Food Laboratory Victories

Our food laboratory — the farm — persuades us to try new things every year. It is a laboratory, after all.

Figuring out how to coax artichoke plants to produce globes took about five years (the photo above is an artichoke flower. It looks like it belongs in a coral reef, and bees LOVE them). Every season, we learn more about how to grow grains — and how to mill them. We tried peanuts awhile back, and they didn’t work.

But this year, it’s different. Not only does the peanut crop look promising, but we also triumphed with our Belgian endive crop and are planting more for next year. And now we are harvesting sweet potatoes — a first. We anticipated being able to harvest only fingerling sweet potatoes (which sound delicious), which would be ready by the end of the season, but the ones we are digging out of the soil now are already fingerling-sized. We may finish the season with full-size sweet potatoes.
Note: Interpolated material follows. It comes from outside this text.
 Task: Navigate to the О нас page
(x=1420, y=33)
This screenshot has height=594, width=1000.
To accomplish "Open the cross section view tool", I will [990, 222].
Eric with the first sweet potato harvest. We are eager to begin working with them in the kitchens.
Eric with the first sweet potato harvest. We are eager to begin working with them in the kitchens.

Both sweet potatoes and peanuts require two things that challenge Front Range farming. Both cannot be planted until the soil approaches 70 degrees, which means June. But they also have long growing seasons and are sensitive to frost. On Black Cat Farm, the first frost typically strikes somewhere in early October. The combination of late planting and long growing season in Boulder’s tempestuous climate is not a match that elicits broad smiles among farmers.

See the white shoot near Eric's finger? That is the "peg," which eventually produces peanuts underground.
See the white shoot near Eric’s finger? That is the “peg,” which eventually produces peanuts underground.

The peanuts now are flowering, and sending shoots, called pegs, into the ground that eventually produce peanuts. We will be checking the plants’ progress through the summer, and hope we end up with a crop big enough for both the Famers’ Market and the restaurants.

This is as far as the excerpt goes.